Wie bei allen vernünftigen Dingen, stellt ein deutscher Autor erst einmal die Frage nach der Vergangenheit. Was ist eine Hymne? Sie leitet sich von „Hymnus“ ab, wobei damit im Griechischen eine Sammelbezeichnung gemeint ist, die allerlei Dichtungen und Gesänge umfasst, die zumindest in späterer Zeit nur noch im Sakralbereich verwendet wurden.
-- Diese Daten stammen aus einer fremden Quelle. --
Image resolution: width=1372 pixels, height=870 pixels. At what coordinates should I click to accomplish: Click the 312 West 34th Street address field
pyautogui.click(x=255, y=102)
Die Herkunft des Wortes ist nicht gewiss, nicht unwahrscheinlich ist der Zusammenhang mit dem Hochzeitsgott, wobei aus Anlass einer Vermählung im antiken Griechenland gerne Feste gefeiert wurden, trotz der relativ geringen Einschätzung der Frau in der griechischen Gesellschaft. Der Name des Hochzeitgottes ist Hymenaios, der uns noch über die membrana virginalis, dem Jungfernhäutchen, bekannt ist, das üblicherweise damals dem Fest zum Opfer fiel. Von dem fröhlichen Gesang, der sicherlich zu Schreittänzen oder ähnlichen Bewegungen gesungen wurde, entwickelte sich also zunehmend ein Lied, was im sakralen Kult gebraucht wurde. Am bekanntesten sind aus der griechischen Literatur die sogenannten homerischen Hymnen, die – nicht von Homer stammend – in preisender, also hymnischer Weise die Götter des Olymp besingen.

Dies also ist die Wurzel des Wortes selbst.

Wer eine der in den Juni verlegten Geburtstagsfeiern der Königin Elisabeth II. im Fernsehen, auch nur in Teilen, gesehen hat, wird sich daran erinnern, wie die Leibgarde der Königin in einem eigenartig gemessenen Schritt gegangen ist, der ein Verzögerungsmoment enthält, der dem gleicht, der bei der Reitdressur von atemlosen, verhalten sprechenden Fernsehreportern als „Schwebemoment“ bezeichnet wird, also ein Innehalten in der Bewegung. Dieser Paradeschritt zeigt seine Untauglichkeit für das normale Vorwärtsbewegen der Soldaten, wobei festzuhalten bleibt, dass allen solchen Paradeschritten diese Eigenschaft zukommt. Der deutsche Stechschritt, der zuletzt nur noch von der „Leibstandarte“ „Felix Dschersinsky“ gebraucht wurde, ist ebenso wenig wie der russische Parademarsch oder der Schleichschritt der Dänischen Garden geeignet, irgendwelche Laufleistungen der Infanterietruppen zu bewerkstelligen, allenfalls der Laufschritt der Bersaglieri erscheint kriegstauglich. Da geht man lieber in einem „ruhig, festen Schritt“, wie dies seinerzeit von einem sozial verunglückten Pfarrerssohn und Zuhälter den Sturmabteilungen unterstellt wurde.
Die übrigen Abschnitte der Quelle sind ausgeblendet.